[Dataset entries]
Start of Block
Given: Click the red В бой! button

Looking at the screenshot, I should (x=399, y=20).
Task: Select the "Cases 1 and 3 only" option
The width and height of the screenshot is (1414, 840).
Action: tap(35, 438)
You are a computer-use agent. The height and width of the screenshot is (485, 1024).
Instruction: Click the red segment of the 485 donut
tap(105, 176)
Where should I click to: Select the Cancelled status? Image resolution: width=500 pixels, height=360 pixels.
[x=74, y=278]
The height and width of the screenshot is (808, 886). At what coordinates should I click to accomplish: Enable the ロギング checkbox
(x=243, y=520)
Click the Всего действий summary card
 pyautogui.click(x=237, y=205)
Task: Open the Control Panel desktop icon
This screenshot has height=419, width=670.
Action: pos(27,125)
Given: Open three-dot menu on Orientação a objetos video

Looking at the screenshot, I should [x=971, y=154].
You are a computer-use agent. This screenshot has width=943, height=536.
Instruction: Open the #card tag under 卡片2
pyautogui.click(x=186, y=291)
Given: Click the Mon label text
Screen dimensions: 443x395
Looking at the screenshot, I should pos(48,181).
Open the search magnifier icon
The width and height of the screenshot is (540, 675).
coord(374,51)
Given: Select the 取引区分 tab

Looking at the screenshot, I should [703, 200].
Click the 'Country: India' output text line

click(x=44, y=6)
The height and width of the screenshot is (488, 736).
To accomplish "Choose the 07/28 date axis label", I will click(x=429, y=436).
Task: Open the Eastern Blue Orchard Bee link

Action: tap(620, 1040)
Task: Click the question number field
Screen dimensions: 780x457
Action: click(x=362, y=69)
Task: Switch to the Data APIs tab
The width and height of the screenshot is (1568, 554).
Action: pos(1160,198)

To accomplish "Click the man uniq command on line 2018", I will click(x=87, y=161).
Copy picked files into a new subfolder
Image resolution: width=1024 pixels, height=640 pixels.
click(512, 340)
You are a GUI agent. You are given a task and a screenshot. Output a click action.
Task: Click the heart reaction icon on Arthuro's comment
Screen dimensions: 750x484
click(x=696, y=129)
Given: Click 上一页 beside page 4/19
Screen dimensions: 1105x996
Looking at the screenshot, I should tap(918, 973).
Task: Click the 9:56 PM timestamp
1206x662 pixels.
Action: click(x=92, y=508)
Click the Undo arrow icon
End of Block
> **TASK STATEMENT**
Repeat the data in full. Alter nothing.

> **ANSWER SECTION**
Given: Click the red В бой! button

Looking at the screenshot, I should (x=399, y=20).
Task: Select the "Cases 1 and 3 only" option
The width and height of the screenshot is (1414, 840).
Action: tap(35, 438)
You are a computer-use agent. The height and width of the screenshot is (485, 1024).
Instruction: Click the red segment of the 485 donut
tap(105, 176)
Where should I click to: Select the Cancelled status? Image resolution: width=500 pixels, height=360 pixels.
[x=74, y=278]
The height and width of the screenshot is (808, 886). At what coordinates should I click to accomplish: Enable the ロギング checkbox
(x=243, y=520)
Click the Всего действий summary card
 pyautogui.click(x=237, y=205)
Task: Open the Control Panel desktop icon
This screenshot has height=419, width=670.
Action: pos(27,125)
Given: Open three-dot menu on Orientação a objetos video

Looking at the screenshot, I should [x=971, y=154].
You are a computer-use agent. This screenshot has width=943, height=536.
Instruction: Open the #card tag under 卡片2
pyautogui.click(x=186, y=291)
Given: Click the Mon label text
Screen dimensions: 443x395
Looking at the screenshot, I should pos(48,181).
Open the search magnifier icon
The width and height of the screenshot is (540, 675).
coord(374,51)
Given: Select the 取引区分 tab

Looking at the screenshot, I should [703, 200].
Click the 'Country: India' output text line

click(x=44, y=6)
The height and width of the screenshot is (488, 736).
To accomplish "Choose the 07/28 date axis label", I will click(x=429, y=436).
Task: Open the Eastern Blue Orchard Bee link

Action: tap(620, 1040)
Task: Click the question number field
Screen dimensions: 780x457
Action: click(x=362, y=69)
Task: Switch to the Data APIs tab
The width and height of the screenshot is (1568, 554).
Action: pos(1160,198)

To accomplish "Click the man uniq command on line 2018", I will click(x=87, y=161).
Copy picked files into a new subfolder
Image resolution: width=1024 pixels, height=640 pixels.
click(512, 340)
You are a GUI agent. You are given a task and a screenshot. Output a click action.
Task: Click the heart reaction icon on Arthuro's comment
Screen dimensions: 750x484
click(x=696, y=129)
Given: Click 上一页 beside page 4/19
Screen dimensions: 1105x996
Looking at the screenshot, I should tap(918, 973).
Task: Click the 9:56 PM timestamp
1206x662 pixels.
Action: click(x=92, y=508)
Click the Undo arrow icon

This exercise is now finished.